Cryptocurrency investors in Australia can now import transaction records by CSV files or API synchronization from more than 20 supported wallets and exchanges.
As crypto use grows, Australia and other jurisdictions across the world have made tax reporting on virtual currencies mandatory.
The move demonstrates how regulators are not only concerned with combatting bitcoin crimes, but also with pursuing those who use cryptocurrencies to hide their wealth or avoid paying taxes.
This isn’t new, but it’s gotten a little more tricky in recent months as a growing market turned some crypto dealers into millionaires almost overnight.
Crypto.com Tax simplifies the entire process of submitting complex crypto taxes by using country-specific computation methods.
This free service allows users to create well-organized crypto tax reports, which can then be downloaded and used for tax filing.
Crypto.com claims to have worked with expert tax consultants to verify that the calculation methodology adheres to current recommendations and rules for submitting crypto taxes in each supported location.
We’re excited to expand our free-to-use crypto tax reporting service to Australia. We have long been committed to offering the most compliant and easy to use the crypto platform in the world. As part of that commitment, we are proud to offer all Australian crypto investors an easy solution to filing their taxes. More markets will be added soon,” said Kris Marszalek, co-founder and CEO of Crypto.com.
In March 2021, Crypto.com published its own cryptocurrency tax calculator. Its initial supported jurisdiction was Canada, which was followed by the US and now Australia, with intentions to expand to other markets.
Although the renowned exchange and payment platform did not specify which country will be next, it is likely that they will concentrate on the locations where the majority of their consumers reside.
Crypto.com, which was founded in 2016, is a one-stop-shop for all cryptocurrency transactions. They’re now offering their users the option to automate their tax file in order to appear to anticipate tax reporting obligations in several nations.
The Australian Taxation Office is requiring investors to declare their operations in order to verify tax conformity, threatening them with penalties if they fail to reveal revenue from their crypto holdings.
Thousands of taxpayers have already received advice in the mail or via email on how to appropriately record cryptocurrency-related income and, if necessary, revise their taxation returns.
For income tax reasons, the Tax Office still considers crypto assets to be property rather than a form of money, as it did when its regulatory guidance was issued years ago.
As a result, the ATO will continue to tax cryptocurrency profits and losses in the same way it taxes stocks.
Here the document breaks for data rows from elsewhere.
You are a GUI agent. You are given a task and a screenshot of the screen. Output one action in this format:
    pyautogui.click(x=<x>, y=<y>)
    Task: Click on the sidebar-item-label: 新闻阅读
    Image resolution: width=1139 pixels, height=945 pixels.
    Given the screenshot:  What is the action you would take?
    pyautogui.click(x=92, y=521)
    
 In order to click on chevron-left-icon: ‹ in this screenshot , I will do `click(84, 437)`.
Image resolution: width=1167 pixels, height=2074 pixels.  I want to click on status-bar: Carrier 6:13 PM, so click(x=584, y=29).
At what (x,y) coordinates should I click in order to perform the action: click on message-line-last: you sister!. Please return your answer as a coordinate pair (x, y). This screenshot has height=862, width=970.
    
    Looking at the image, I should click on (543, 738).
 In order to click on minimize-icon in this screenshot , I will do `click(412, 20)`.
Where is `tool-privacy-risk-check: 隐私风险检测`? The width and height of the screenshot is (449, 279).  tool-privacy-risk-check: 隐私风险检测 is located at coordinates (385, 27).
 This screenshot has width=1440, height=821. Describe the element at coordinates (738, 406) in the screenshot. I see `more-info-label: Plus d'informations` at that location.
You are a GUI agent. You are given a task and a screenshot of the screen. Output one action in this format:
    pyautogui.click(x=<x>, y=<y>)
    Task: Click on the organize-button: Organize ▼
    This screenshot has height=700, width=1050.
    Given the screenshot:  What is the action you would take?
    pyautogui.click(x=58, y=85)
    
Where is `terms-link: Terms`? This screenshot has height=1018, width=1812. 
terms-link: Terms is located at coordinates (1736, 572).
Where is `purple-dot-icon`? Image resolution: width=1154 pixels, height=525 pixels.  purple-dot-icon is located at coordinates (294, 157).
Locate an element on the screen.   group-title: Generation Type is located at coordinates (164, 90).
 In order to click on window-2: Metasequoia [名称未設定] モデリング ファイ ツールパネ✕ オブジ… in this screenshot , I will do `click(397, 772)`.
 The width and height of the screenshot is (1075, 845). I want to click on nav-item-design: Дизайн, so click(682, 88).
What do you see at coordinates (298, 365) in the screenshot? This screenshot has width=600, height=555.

As a result, digital asset dealers may owe corporation tax, income tax, or capital gains tax, depending on their operations and transaction type.
The government has gone a step further, hinting that it uses data from local banks to keep track of where crypto dealers interact with the real world. The Australian Taxation Office also extended collaboration with the country’s cryptocurrency exchanges and brokers until 2022-23, requiring them to pass over data on all customer transactions, regardless of value.